The main advantages of two tables are, (a) Access is probably somewhat faster, as you don't have so many irrelevant records to skip over. (b) When reading the current table you don't have to worry about excluding the history records.
Oh, an annoying thing about SQL: In principle you could put a date on each record, and then the record with the latest date is the current one. In practice this is a pain: you usually have to have an inner query to find the latest date, and then feed this back in to an outer query that re-reads the record with that date. (Some SQL engines have ways around this. Postgres, for example.) So in practice, you need an "is_current" flag, probably 1 for current and 0 for history or some such.
The other issue is what to put in the contents. If you're dealing with short fields, customer number and amount billed and so forth, then the simple and easy thing to do is just store the complete old contents in one record and the complete new contents in the new record. But if you're dealing with a long text block, like a plot synopsis or a review, there could be many small editorial changes. If every time someone fixes a grammar or spelling error, we have a whole new record with the entire 1000 characters, of which 5 characters are different, this could really clutter up the database. If that's the case you might want to investigate ways to store changes more efficiently. May or may not be an issue to you.
I have some question regarding database performance in general. I'm using Sqlite but I assume that the performance remarks are applicable to all relational databases?
I have a database that contains a table that stores data of about 200 variables. I write about 50 variables per second to the table. A writen variable contains the id of the variable, a value and a timestamp. Readig is done very rarely but needs to be as fast as possible to get the data per variable in chronological order. When I do a query I always just need to get the data of 1 variable.
How do I design the database so the reading is as fast as possible:
1. I make 1 tabel that contains all the
variables. The variable is stored as
an id. I index the table on the id
and timestamp. The bad part is that
the index makes the write slowe(r).
2. I make 200 tables for each variable
and index the timestamp.
I think the second solution is the most performant but creaying a table for each variable doesn't seem right. Someone can give me some advice?
Thanks
If you really want to use a database, use the first approach, but make sure you are inserting your data in a single transaction; benchmarks show it makes writing much faster.

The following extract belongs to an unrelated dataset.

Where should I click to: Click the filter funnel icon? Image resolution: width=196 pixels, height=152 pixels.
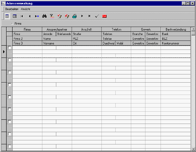click(x=52, y=16)
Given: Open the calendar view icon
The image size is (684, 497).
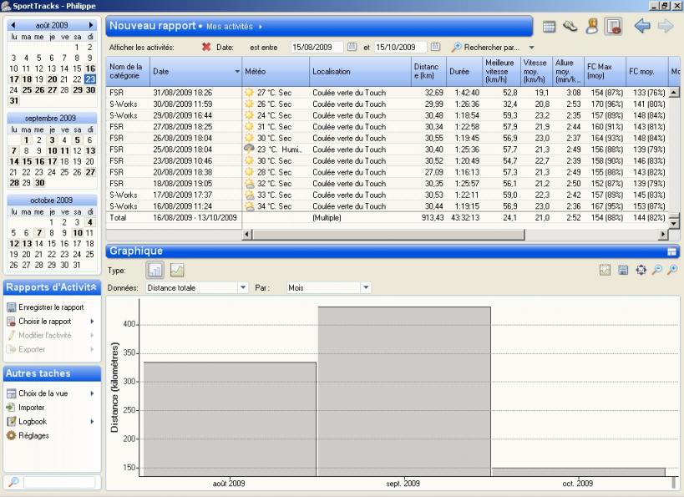Looking at the screenshot, I should coord(549,27).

Are your searches performed on variable name/id AND timestamp, or variable name only. Indexing on timestamp may not be necessary...
Are you sure you need a database? By the sounds of it, a flat-file will work well enough for you, and you don't sound like you actually need any of the trappings of a database. Just create a flat-file for each variable and keep handles to each open. Write to them through your standard buffered IO as often as you need. To read, just open one file and deserialize.
If you are using a relational database, I am guessing those variables are all related? If they are just values, for instance, settings, then maybe a file or something similar may be better.
If you only ever have to query values for ONE variable, then, if you insist on using a database (which may not be a bad thing!), then you should create one table per variable:
id (unsigned int, auto-increment, primary key)
timestamp (datetime)
variable (whatever it is supposed to be)
Do not skimp on data just because "it might take more room on the hard drive" - that only leads to trouble.